-------- DATA LINES

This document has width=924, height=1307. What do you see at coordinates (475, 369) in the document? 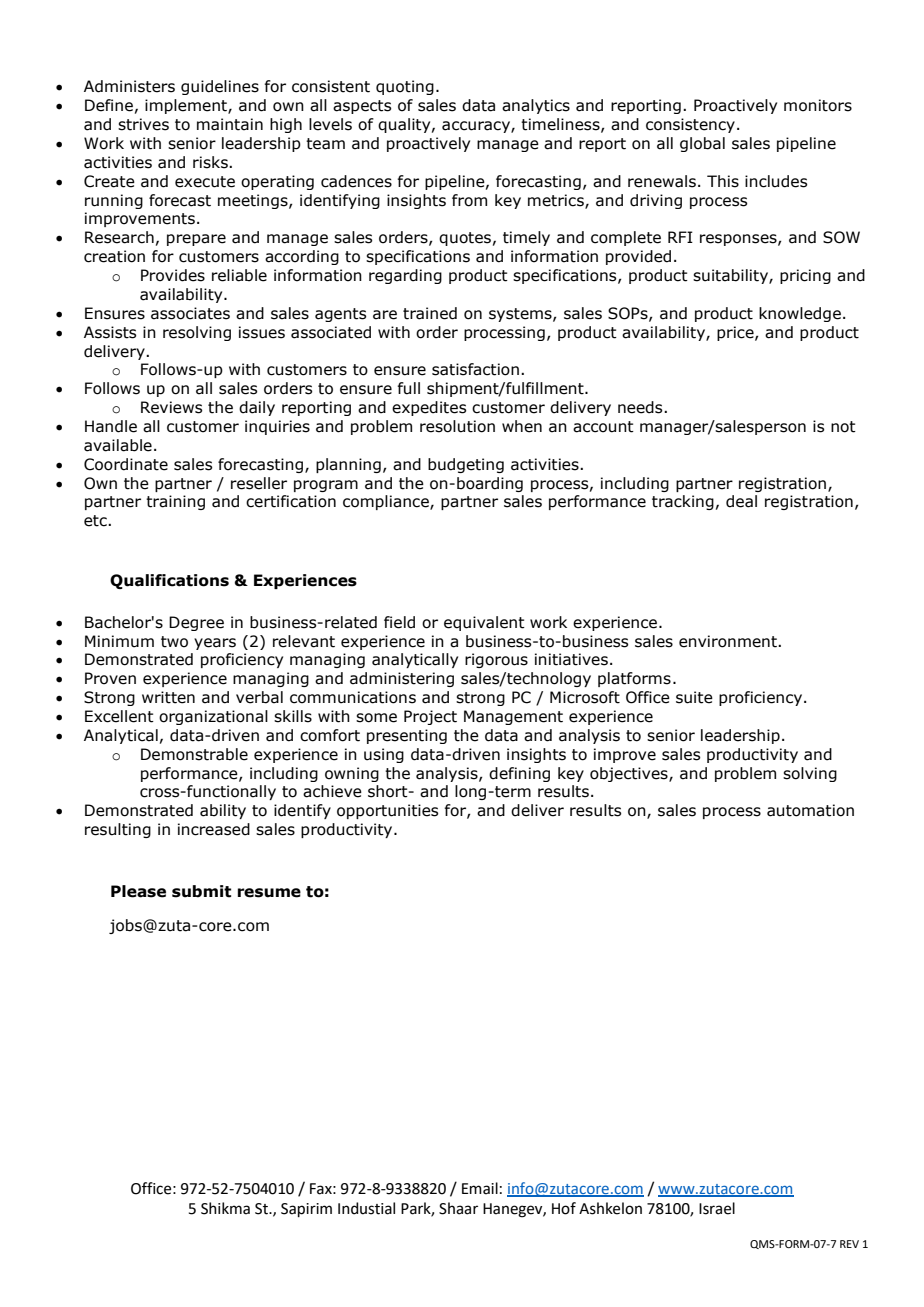
I see `satisfaction` at bounding box center [475, 369].
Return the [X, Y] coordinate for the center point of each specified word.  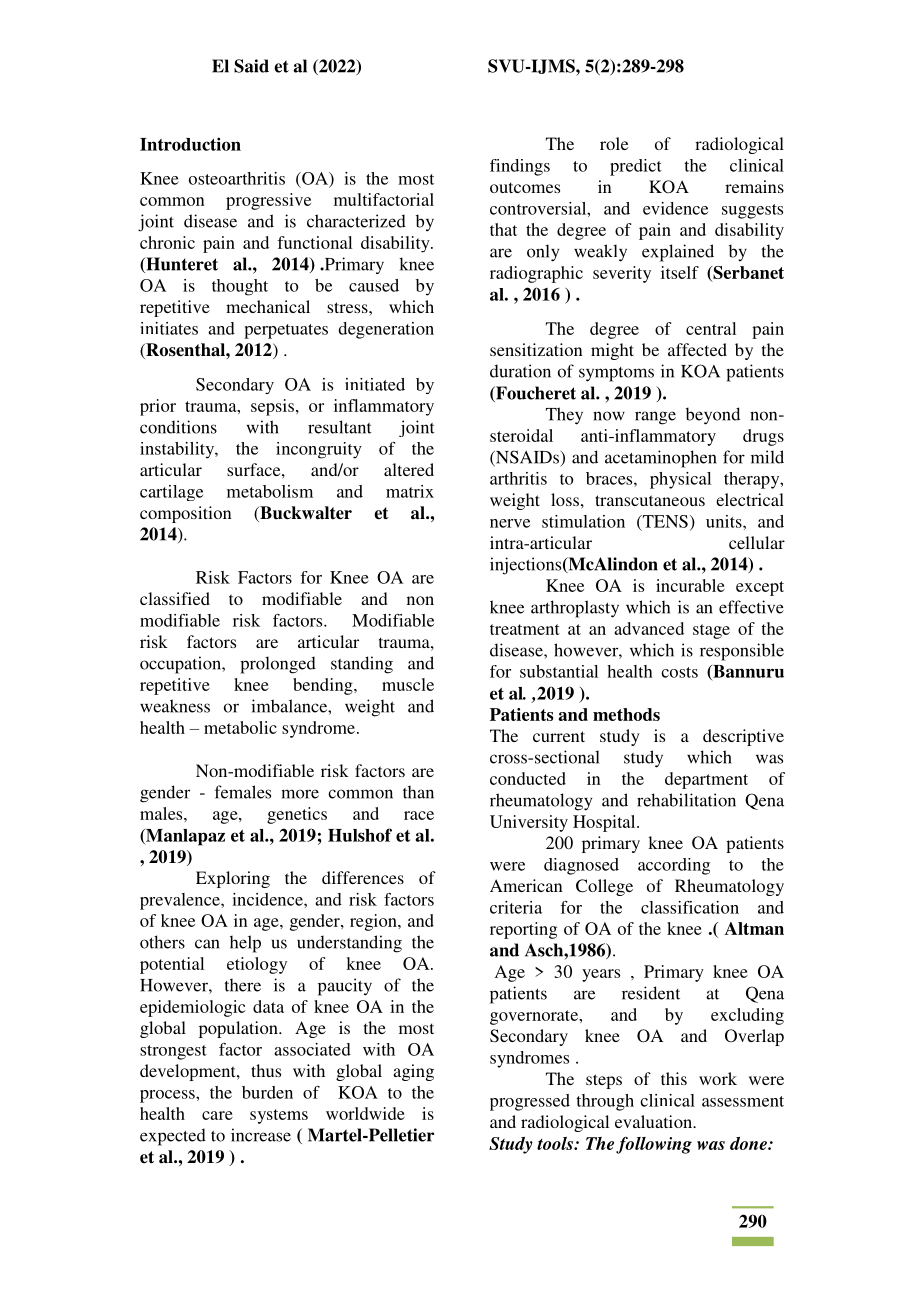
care [217, 1115]
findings [520, 167]
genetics [297, 815]
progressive [268, 201]
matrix [410, 491]
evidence [675, 208]
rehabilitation [686, 800]
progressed [530, 1102]
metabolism [270, 491]
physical [680, 480]
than [418, 792]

----------------

Lay out the rows from the line containing "rehabilitation [686, 800]" through the end of the rows above as a numbered list, leaving out any blank lines.

#### [ANSWER TO THIS PROBLEM]
1. rehabilitation [686, 800]
2. progressed [530, 1102]
3. metabolism [270, 491]
4. physical [680, 480]
5. than [418, 792]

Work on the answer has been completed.